Erikson menyatakan, harga diri yang melekat pada identitas ego didasarkan pada dasar-dasar keterampilan dan teknik sosial yang menjamin kebetulan bertahap kesenangan fungsional dan kinerja aktual, ego ideal dan peran sosial (Erikson, 1994, hal. 39).

Menurut Boyd, (2007) bagi banyak remaja, nongkrong telah beralih ke online. Remaja mengobrol di media sosial selama berjam-jam, sebagian besar menemani satu sama lain dan berbagi informasi budaya yang menghibur dari web dan pemikiran hari itu.

ADVERTISEMENT
Bonge saat ditemui di kawasan Jakarta Selatan.Bonge saat ditemui di kawasan Jakarta. Foto: Febri/detikHOT

Eksistensi sendiri merupakan bentuk dari sebuah keberadaan atau segala sesuatu yang menekankan bahwa kita ada (Lorens, 2005:183).

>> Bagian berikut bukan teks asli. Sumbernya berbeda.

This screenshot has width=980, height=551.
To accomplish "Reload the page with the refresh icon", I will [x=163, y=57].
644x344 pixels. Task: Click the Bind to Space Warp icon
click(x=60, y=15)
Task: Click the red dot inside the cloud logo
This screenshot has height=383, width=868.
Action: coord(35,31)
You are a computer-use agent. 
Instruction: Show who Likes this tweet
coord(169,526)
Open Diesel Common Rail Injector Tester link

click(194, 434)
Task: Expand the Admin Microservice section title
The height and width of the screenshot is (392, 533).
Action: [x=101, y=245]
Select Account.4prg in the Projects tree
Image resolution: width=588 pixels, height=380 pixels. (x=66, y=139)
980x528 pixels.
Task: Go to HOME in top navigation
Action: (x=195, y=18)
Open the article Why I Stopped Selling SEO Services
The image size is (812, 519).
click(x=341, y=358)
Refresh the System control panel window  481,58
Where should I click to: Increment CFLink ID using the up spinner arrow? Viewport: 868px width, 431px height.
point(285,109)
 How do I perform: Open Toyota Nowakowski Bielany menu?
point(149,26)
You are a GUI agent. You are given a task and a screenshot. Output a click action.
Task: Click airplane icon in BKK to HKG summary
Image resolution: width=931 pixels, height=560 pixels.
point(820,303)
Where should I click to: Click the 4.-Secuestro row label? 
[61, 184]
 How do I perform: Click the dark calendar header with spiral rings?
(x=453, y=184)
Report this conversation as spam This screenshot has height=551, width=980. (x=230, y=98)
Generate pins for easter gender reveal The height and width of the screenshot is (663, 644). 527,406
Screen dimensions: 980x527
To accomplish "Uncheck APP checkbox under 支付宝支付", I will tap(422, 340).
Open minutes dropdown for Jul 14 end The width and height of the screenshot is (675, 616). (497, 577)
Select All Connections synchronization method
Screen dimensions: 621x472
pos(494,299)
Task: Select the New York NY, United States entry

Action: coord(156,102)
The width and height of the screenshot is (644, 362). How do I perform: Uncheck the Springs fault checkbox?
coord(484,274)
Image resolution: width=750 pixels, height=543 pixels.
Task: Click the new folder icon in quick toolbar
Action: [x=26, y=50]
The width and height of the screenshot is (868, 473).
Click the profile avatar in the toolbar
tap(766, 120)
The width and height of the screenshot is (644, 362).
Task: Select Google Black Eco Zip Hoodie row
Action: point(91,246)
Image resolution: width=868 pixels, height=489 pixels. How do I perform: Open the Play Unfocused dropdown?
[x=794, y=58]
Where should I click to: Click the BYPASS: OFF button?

"Jika diaplikasikan dalam media sosial Instagram, setiap individu berusaha untuk mendapatkan pengakuan dari orang lain mengenai eksistensi dirinya karena eksistensi menjadi symbol bergaul dan memiliki koneksi terhadap orang lain. Konten yang diunggah oleh pemilik ke akun media sosialnya dapat meningkatkan eksistensi dirinya. Semakin sering pemilik akun menampilkan identitas diri melalui postingannya, maka dia akan lebih dikenal dan diingat oleh para followers," kata Kasandra.

"Seperti yang dijelaskan oleh Chaney (dalam Suyanto, 2013) bahwa masyarakat mengekspresikan diri melalui media dengan cara mempertontonkan dirinya. Feed di media sosial menjadi dunia virtual yang sesuai untuk dapat menunjukkan dirinya sebagai pribadi yang eksis. Dengan begitu keberadaan pemilik akun ini akan lebih diperhitungkan oleh followers-nya. Selain itu, pemilik akun juga akan mendapatkan keuntungan berupa kepuasan karena menjadi perhatian dari mereka."

Tak cuma nongkrong, bocah Bojong itu juga menjadikan Sudirman sebagai tempat mencari pasangan. Hubungan romantis telah menjadi bagian integral dari kehidupan sehari-hari remaja, dan kencan adalah topik utama percakapan remaja (Eder, 1993).

Memiliki perasaan romantis dan mencoba untuk terlibat dalam hubungan romantis merupakan indikator signifikan dari pengalaman masa remaja (Giordano et al., 2006).

Sayangnya Hubungan ini seringkali dangkal, dan sebagian besar hanya berlangsung selama beberapa minggu atau bulan tanpa memerlukan komitmen jangka panjang (Connolly & McIsaac, 2009).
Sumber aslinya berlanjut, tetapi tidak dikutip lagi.